Per dispersori di grande estensione si utilizzano conduttori in rame nudo di sezione circolare, ovvero corde (con sezioni fino a centinaia di mm2). Gli elementi costituenti il dispersore vengono disposti orizzontalmente a profondità di 800-1000 mm secondo reti radiali a più raggi o secondo reti ad anello o magliate. Il lato medio della magliatura dipende dagli andamenti delle tensioni di passo e di contatto e può oscillare da pochi metri ad alcune decine di metri, eventualmente con infittimenti locali.

Il dispersore può essere costituito anche da conduttori in acciaio ramato o zincato oppure da tondini di ferro dolce del diametro esterno di alcuni centimetri rivestiti parzialmente da carbone coke. In ogni caso bisogna evitare il manifestarsi di fenomeni elettrovoltaici dovuti alla presenza di metalli diversi.
Al dispersore vanno poi collegate tutte le strutture metalliche e tutte le parti elettriche che devono essere vincolate al potenziale di terra per funzionare correttamente, o per evitare il raggiungimento di potenziali pericolosi in caso di guasto.

Dispersore di fatto
Viene detto dispersore di fatto una parte metallica in contatto elettrico con il terreno o con l’acqua, direttamente o tramite calcestruzzo, il cui scopo originale non é di mettere a terra, ma che tuttavia soddisfa a tutti i requisiti di un dispersore senza compromettere la sua funzione originale. Ne sono esempi le tubature, le palificazioni metalliche, le armature del calcestruzzo, le strutture in acciaio delle costruzioni ecc. Un esempio notevole e particolarmente didattico di dispersore di fatto é rappresentato dall’armatura di una galleria (qualora essa venga realizzata in modo continuo) in cui vengano installati dei cavi di potenza o dei GIL. Gli schermi dei cavi e gli involucri dei GIL possono essere messi a terra proprio sull’armatura della galleria che rappresenta un dispersore di fatto e costituisce così una messa a terra distribuita.

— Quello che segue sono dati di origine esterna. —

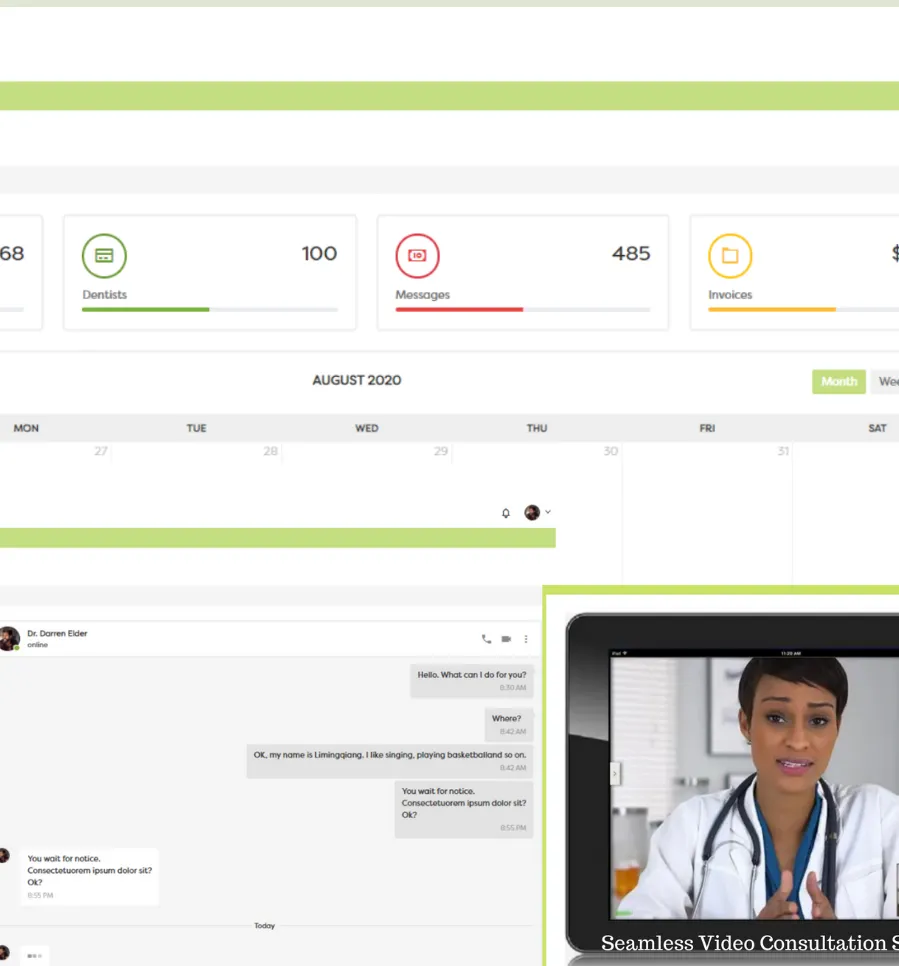This screenshot has height=966, width=899.
Task: Switch calendar to Month view
Action: point(838,381)
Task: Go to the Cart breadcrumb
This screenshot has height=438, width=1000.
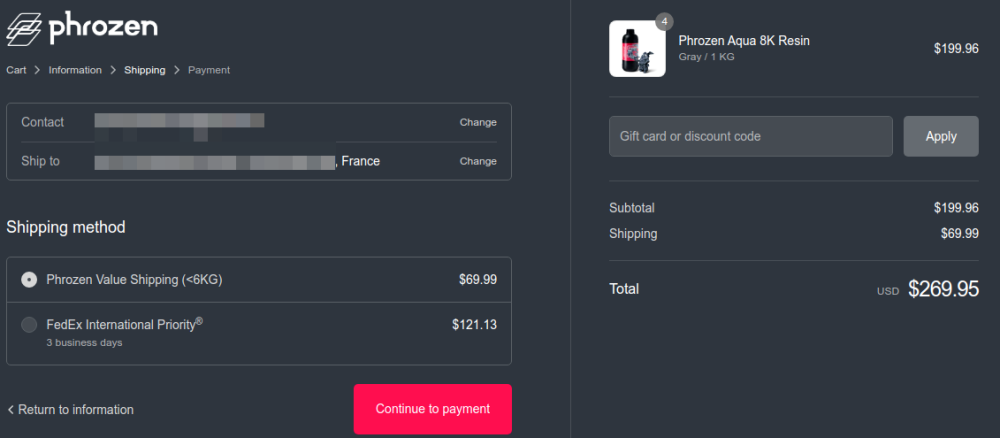Action: point(16,70)
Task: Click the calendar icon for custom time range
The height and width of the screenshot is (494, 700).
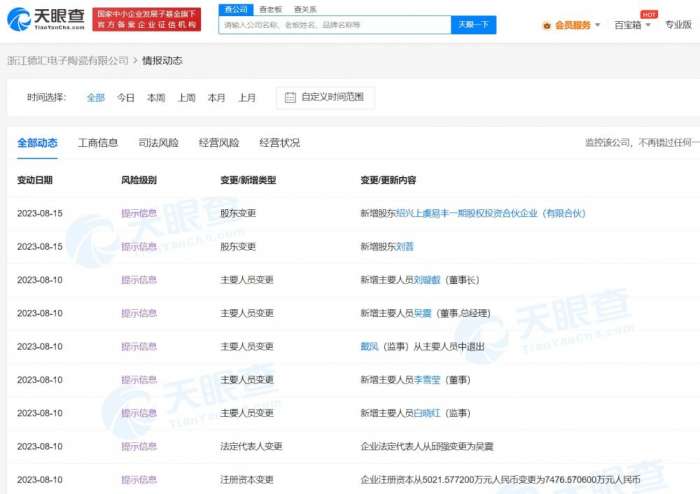Action: point(290,98)
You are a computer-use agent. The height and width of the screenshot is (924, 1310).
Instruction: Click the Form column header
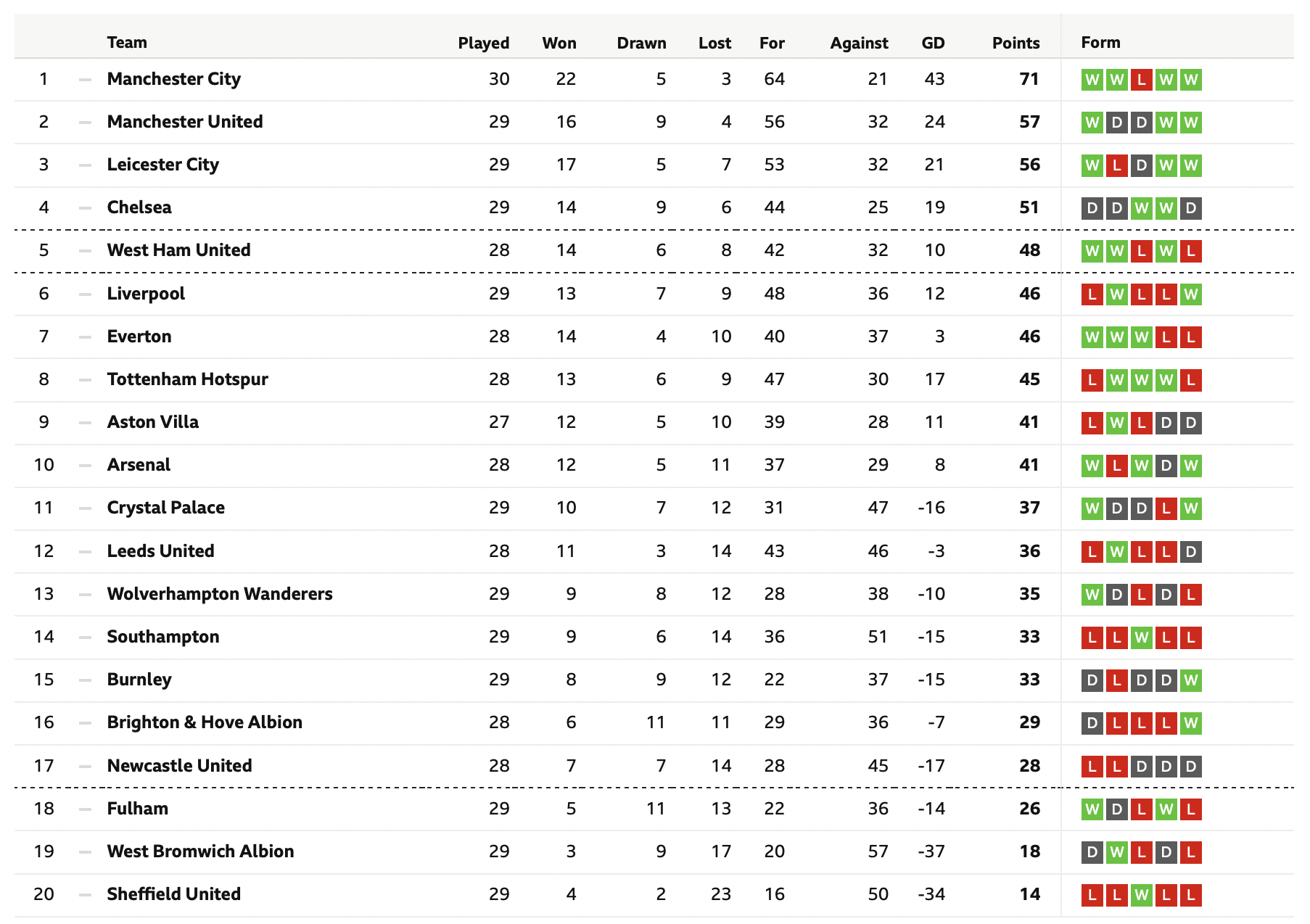coord(1100,42)
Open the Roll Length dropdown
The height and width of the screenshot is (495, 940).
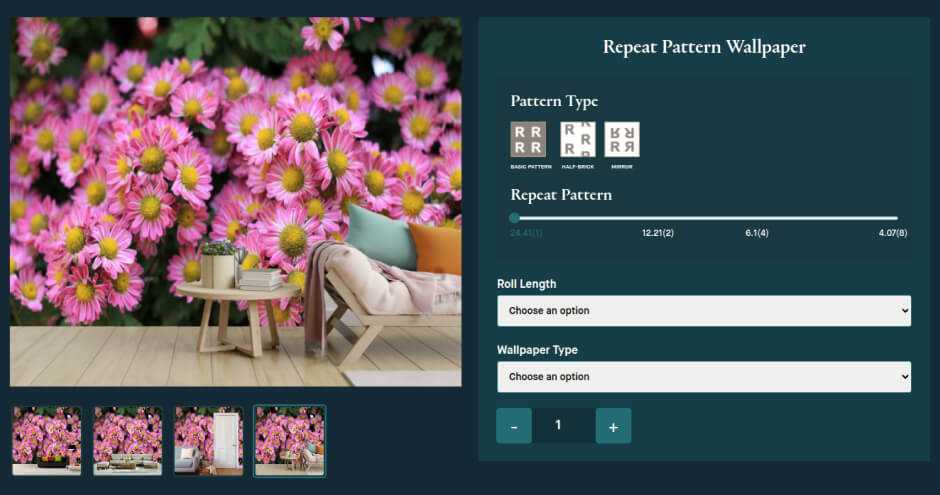click(x=704, y=311)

Di un impianto di messa a terra possono far parte anche gli elementi strutturali metallici degli edifici; essi sono contenuti nel calcestruzzo delle fondazioni e dei pilastri di elevazione. Se collegati al dispersore, essi realizzano una gabbia di Faraday che può dare un’efficace protezione contro le scariche atmosferiche. L’impianto va comunque completato, in tal caso, con un graticcio captatore collocato sul tetto dell’edificio e realizzato secondo le indicazioni delle norme CEI 81-10.

Conduttori
Il conduttore di terra collega una parte dell’impianto che deve essere messo a terra a un dispersore ovvero collega tra loro più dispersori. Può essere collocato al di fuori del terreno o interrato nel terreno purché da esso isolato. Si noti che quando il collegamento tra una parte dell’impianto ed il dispersore è realizzato per mezzo di giunzioni scollegabili, sezionatori, scaricatori, scaricatori spinterometrici, conta scariche di scaricatori ecc., si considera conduttore di terra solo la parte del collegamento permanentemente connessa al dispersore.
I conduttori di protezione collegano le parti (masse) da mettere a terra per protezione e il conduttore di terra.
I conduttori equipotenziali assicurano un collegamento tra masse di vario tipo rendendole equipotenziali.

Collettore
Il collettore (di terra): rappresenta il ‘‘nodo’’ di riferimento per ogni impianto di terra; a esso fanno capo da un lato i conduttori di protezione e i conduttori equipotenziali e dall’altro il dispersore.
Altre parti di un impianto di terra sono le piattaforme o reti equipotenziali che costituiscono estesi riferimenti di potenziale. Esse vanno collegate al dispersore in un unico punto e non devono mai essere interessate da correnti estranee al sistema metallicamente connesso con esse.

In generale le connessioni delle varie parti al dispersore principale di terra conviene realizzarle attraverso una tipica struttura ad albero al fine di evitare che i circuiti di messa a terra formino maglie chiuse che collegano tra loro sistemi equipotenziali distinti.

Nel caso dei laboratori, infine, esistono sistemi particolari di schermatura che comprendono accorgimenti per l’eliminazione di disturbi esterni a frequenze elevate nelle aree di misura o per il corretto funzionamento di apparecchi speciali.